Approach for Detecting Attacks on IoT Networks Based on Ensemble Feature Selection and Deep Learning Models
The Internet of Things (IoT) has transformed our interaction with technology and introduced security challenges. The growing number of IoT attacks poses a significant threat to organizations and individuals. This paper proposes an approach for detecting attacks on IoT networks using ensemble feature selection and deep learning models. Ensemble feature selection combines filter techniques such as variance threshold, mutual information, Chi-square, ANOVA, and L1-based methods. By leveraging the strengths of each technique, the ensemble is formed by the union of selected features. However, this union operation may overlook redundancy and irrelevance, potentially leading to a larger feature set.
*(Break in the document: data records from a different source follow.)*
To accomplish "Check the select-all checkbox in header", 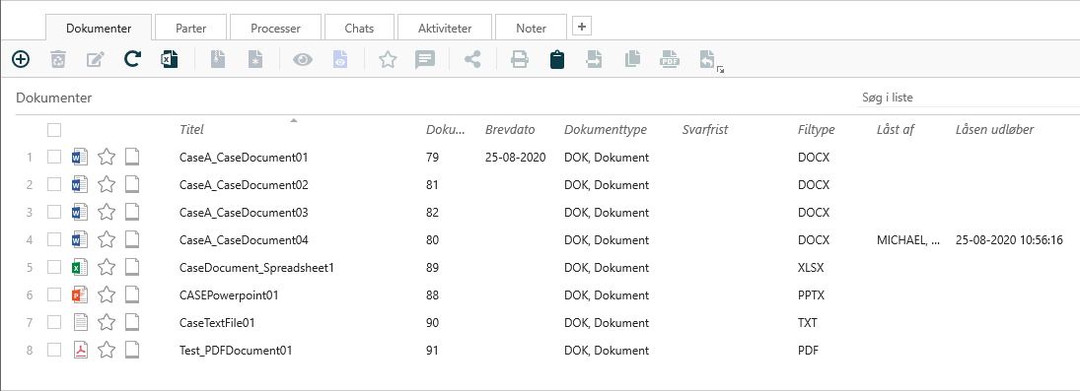I will (x=53, y=129).
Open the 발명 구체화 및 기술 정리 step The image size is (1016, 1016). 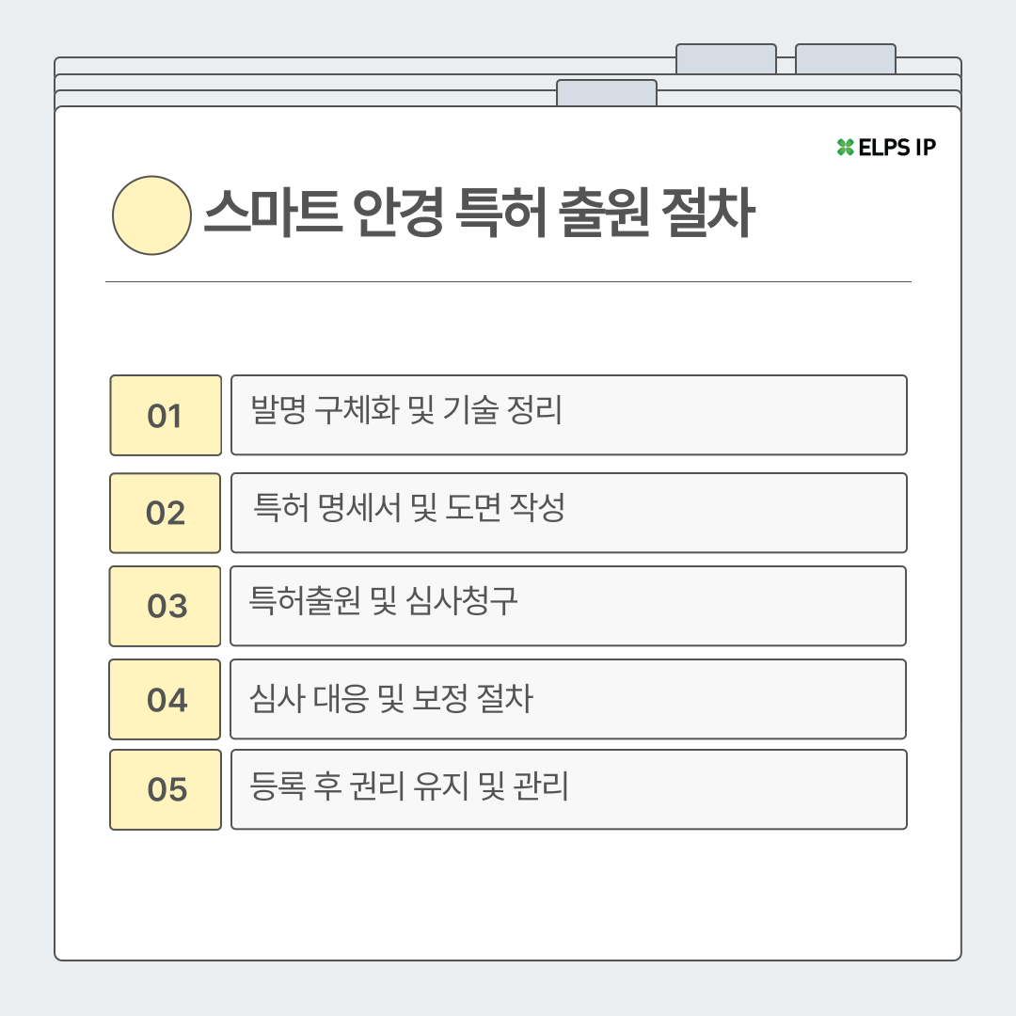pyautogui.click(x=568, y=415)

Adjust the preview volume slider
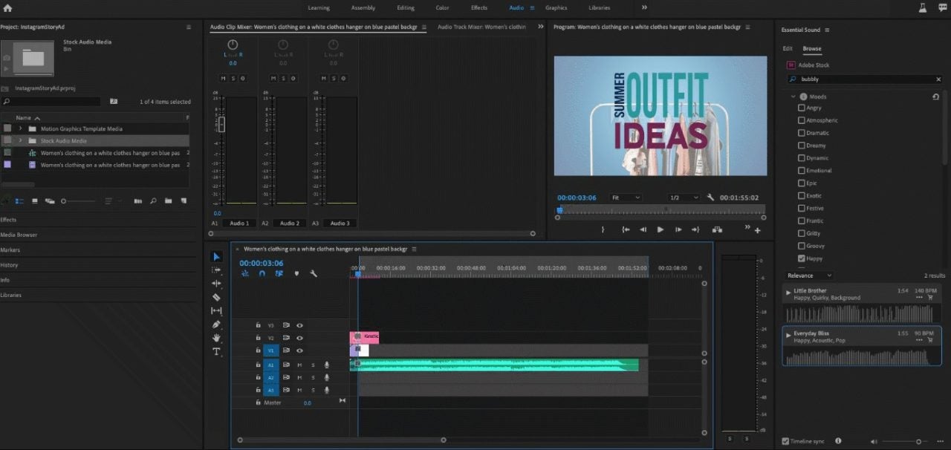pyautogui.click(x=918, y=441)

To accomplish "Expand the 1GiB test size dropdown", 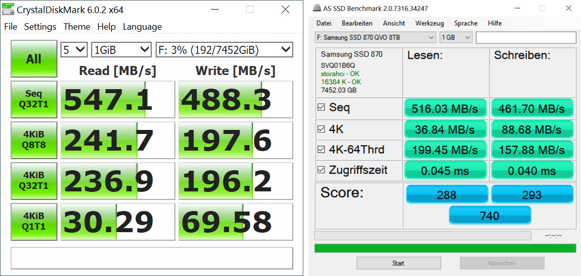I will 121,50.
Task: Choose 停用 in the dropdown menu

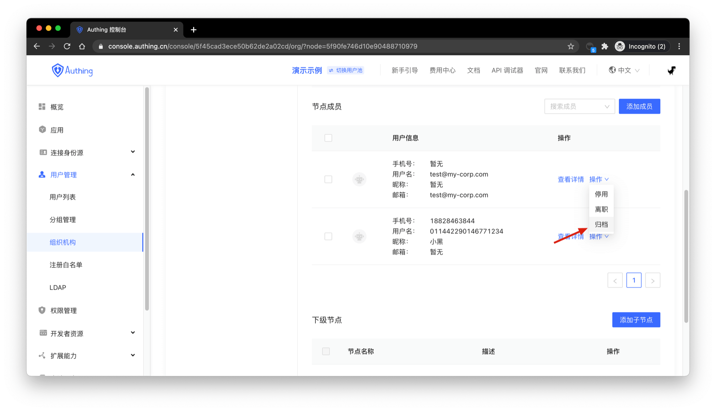Action: 601,194
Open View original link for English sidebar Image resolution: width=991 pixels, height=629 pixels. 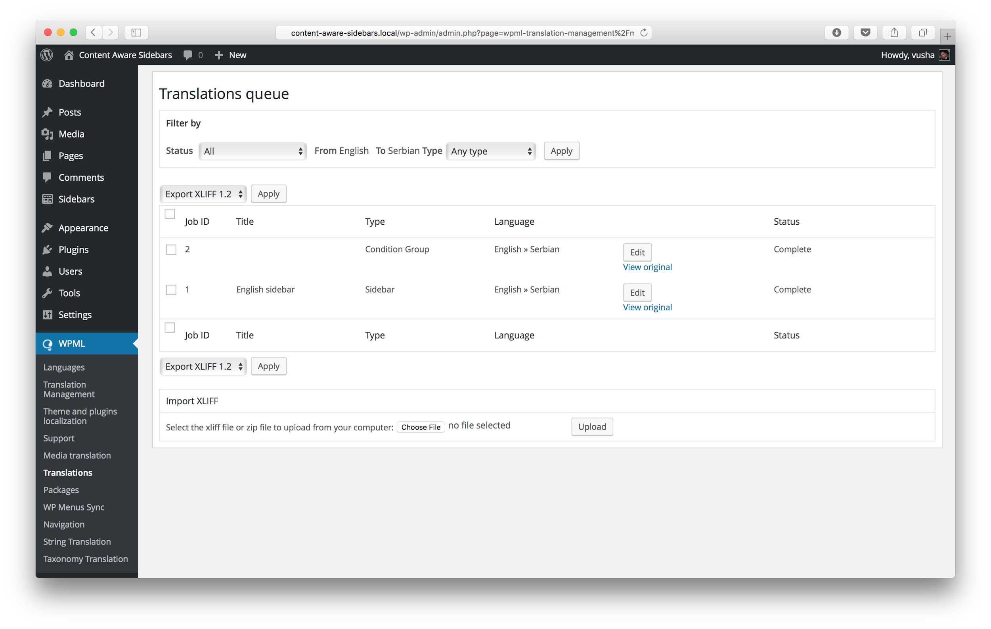point(647,307)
To address this, a wrapper algorithm called Recursive Feature Elimination (RFE) is applied to refine the feature selection. The impact of the selected feature set on the performance of Deep Learning (DL) models (CNN, RNN, GRU, and LSTM) is evaluated using the IoT-Botnet 2020 dataset, considering detection accuracy, precision, recall, F1-measure, and False Positive Rate (FPR). All DL models achieved the highest detection accuracy, precision, recall, and F1 measure values, ranging from 97.05% to 97.87%, 96.99% to 97.95%, 99.80% to 99.95%, and 98.45% to 98.87%, respectively.